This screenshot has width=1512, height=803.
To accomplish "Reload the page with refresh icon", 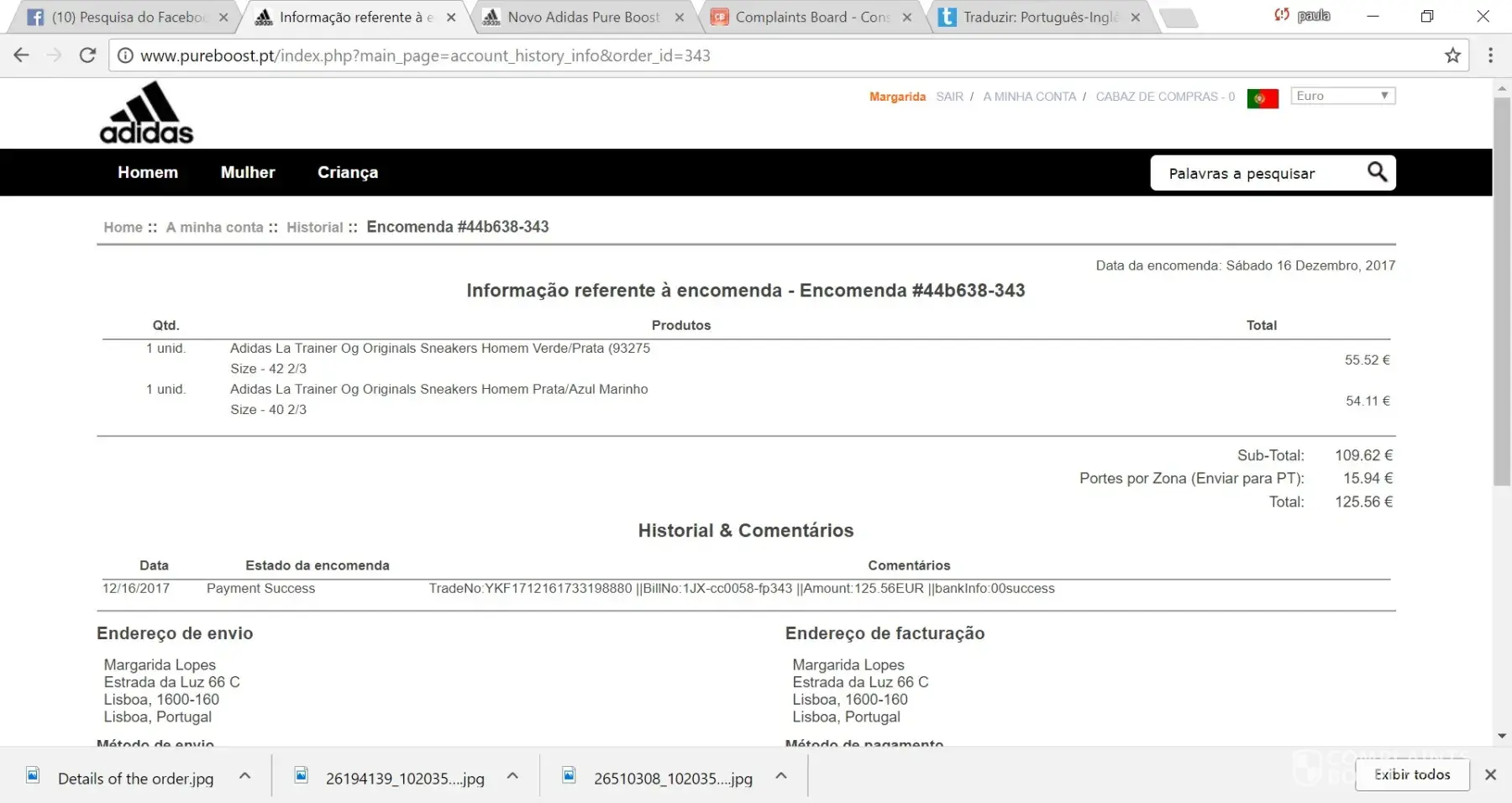I will coord(87,55).
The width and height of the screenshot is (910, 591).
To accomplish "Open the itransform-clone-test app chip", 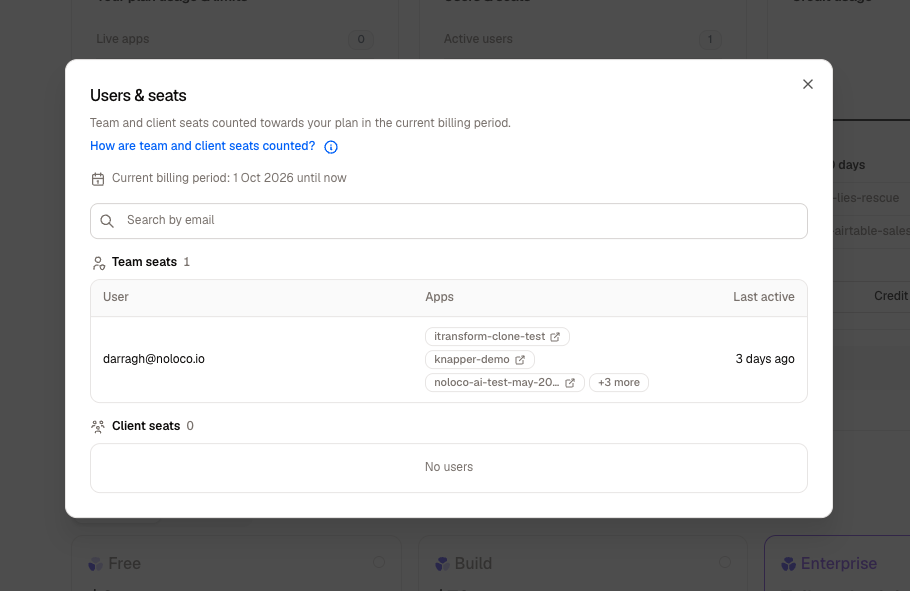I will (497, 337).
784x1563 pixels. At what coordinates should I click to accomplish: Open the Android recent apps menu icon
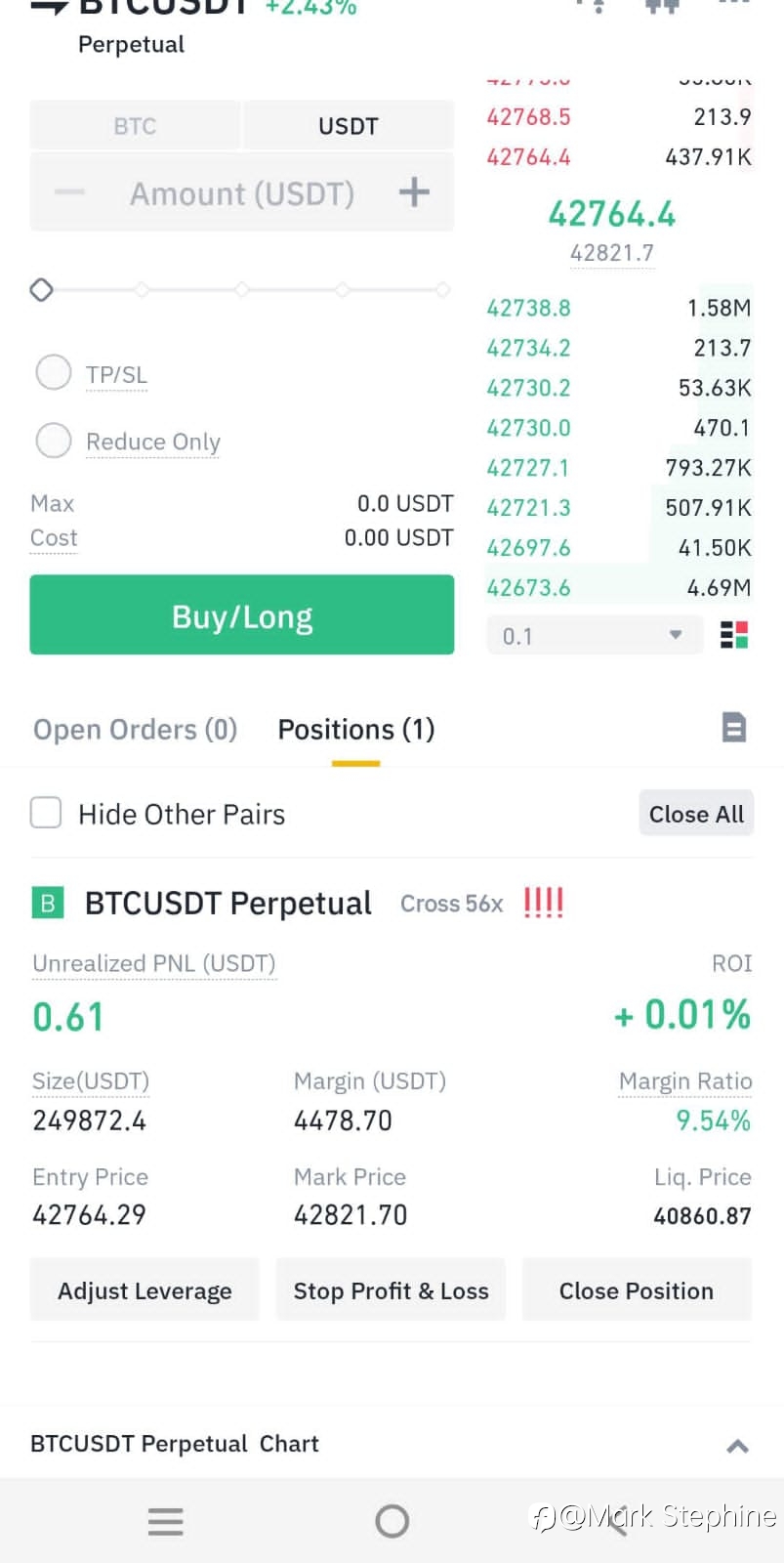165,1521
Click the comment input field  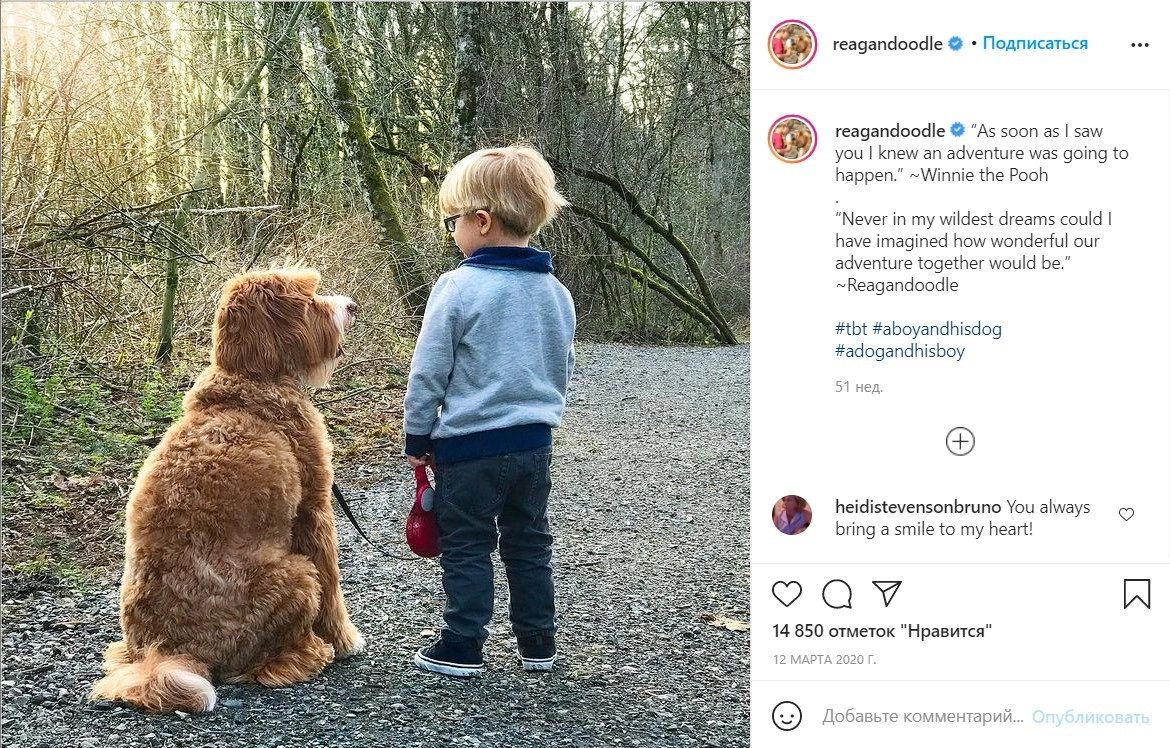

# # # # # # #

● **Short problem**
Reproduce the data word for word, from the line containing "784x1563 pixels. At" through the end of the data, and leave the pictures out.

● **Result of the task**
784x1563 pixels. At what coordinates should I click to accomplish: Open the Android recent apps menu icon
165,1521
Click the comment input field  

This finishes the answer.